Indian Women Protest Triple Talaq (Divorce)

Source: 
The Hindu

It all started with chicken curry, a delicacy her daughter loved. One fateful day 11 years ago, when Farhana Parveen carefully picked out small pieces from the chicken curry for her daughter, her husband was offended. Pregnant with her third child, Farhana had cooked a lavish meal for her in-laws and family. “I made five kilos of chicken curry along with biryani and some ten other items. But when my husband saw me feeding my daughter, he asked me why I had not given it to his mother instead. I was accused of being partial to my children,” says Farhana. The next morning, Salim left the house with his mother after uttering that dreaded word three times: “Talaq Talaq Talaq”.

 

On a rainy day in Mumbai recently, women and children gathered at Azad Maidan with streaky placards to protest the triple talaq.

When Farhana married Salim after the death of her first husband, she already had two children. She worked in a beauty parlour and had loaned Salim Rs 2 lakh to buy an autorickshaw. Today, as she struggles to provide for her five daughters, the eldest of whom is 12, she says with a laugh, “Don’t ask me how I live”. 

On a rainy day in Mumbai recently, women and children gathered at Azad Maidan with streaky placards to protest not just the horrific triple talaq but to also say no to the equally proliferating instances of long-distance divorce through Skype or Facebook.

The Bharatiya Muslim Mahila Andolan (BMMA), which organised the all-India protest, recently published a booklet with detailed case studies of women from all over India who have been divorced in this cavalier fashion by husbands who simply say the word three times, use Skype, Facebook or even text messages to call off the marriage. BMMA hopes that the stark documentation will prompt some action.  

Sayeda Banu lives in Pune. She was constantly harassed by her husband and his family for an apartment and money. When she went home to deliver her first child, her husband refused to take her back. “My daughter was eight months old. They would not let me inside. I waited all day on the road until the neighbours took me in,” says Sayeda. Her husband, a policeman, later sent her a talaqnama or divorce decree by post. 

The common practice is to utter the word ‘talaq’ three times in front of any set of random witnesses and then get a Qazi to endorse it. In June this year, Badar Sayeed, the first woman to head the Wakf Board and the Tamil Nadu Minorities Commission, filed a public interest litigation in Madras High Court to stop Qazis from issuing talaq certificates. “It has been repeatedly held that any talaq, unless preceded by mediation or reconciliation, is invalid,” she pointed out.

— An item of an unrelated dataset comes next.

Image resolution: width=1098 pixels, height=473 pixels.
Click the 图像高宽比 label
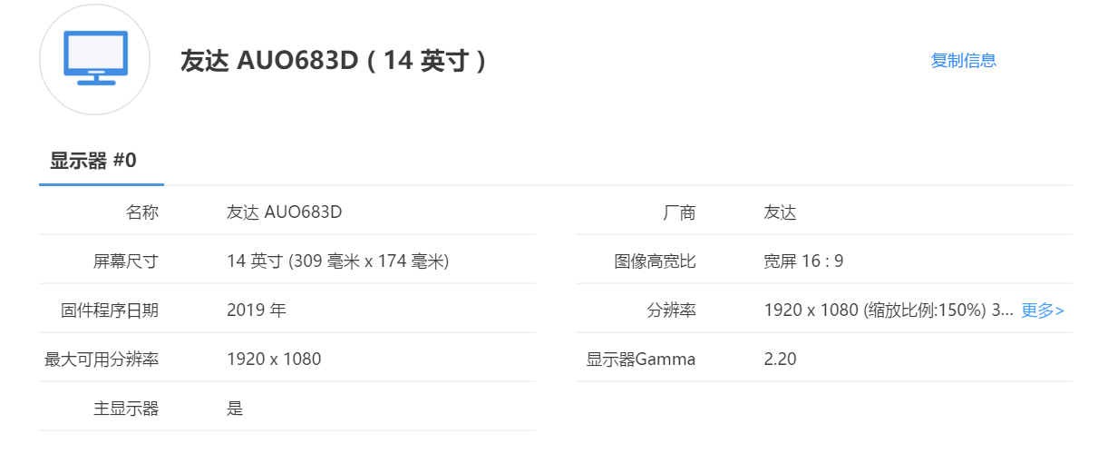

The demand to ban oral divorce in India has not met with much success, despite years of struggle. Activists such as Asghar Ali Engineer and Qutub Jehan Kidwai of the Mumbai-based Institute of Islamic Studies have been fighting to codify Islamic personal law. A draft prepared last year sought to ban the triple talaq and restrict polygamy. In true Islamic law, say scholars, there is no place for saying talaq three times in one seating. Each utterance is meant to be followed by many months of waiting, when families and communities attempt reconciliation.

At the BMMA office in Kherwadi, neat little boards on the walls tell women their rights. “If the woman comes to us with a complaint, we first call the husband and try to resolve the issue,” says Nirmala from Mahila Shakti Mandal. BMMA gets at least 150 cases of harassment and oral divorce each year. Interestingly, the number of cases seems to be on the rise, with women coming within three or four months of their marriage, complaining of having been summarily divorced. In one case, says Khatoon Ghafoor Shaikh, who has been fighting against oral talaq for over two decades, the husband objected to his wife’s father calling to ask his daughter what she had cooked for dinner. He divorced her on the spot. Fatima Qureshi, activist, Samjhauta Mahila Mandal says it’s easy for the men to get away with it since they get endorsement from the Qazis.

Asks Khatoon Shaikh, if men can divorce their wives over phone, why can’t they get married over telephone too? Oral talaq is un-Islamic, inhuman and a violation of Koranic injunctions, says Noorjehan Safia Niaz of BMMA. The women are married off while still teenagers, and are not very literate. They are subjected to mental and physical torture, dowry demands, and the threat of divorce hangs over their heads like the proverbial Damocles’ sword.

Several Islamic countries such as Egypt, Iran, Jordan, Morocco, Yemen and Sudan have banned the instant triple talaq, as have neighbouring Pakistan and Bangladesh. It’s time for India to act.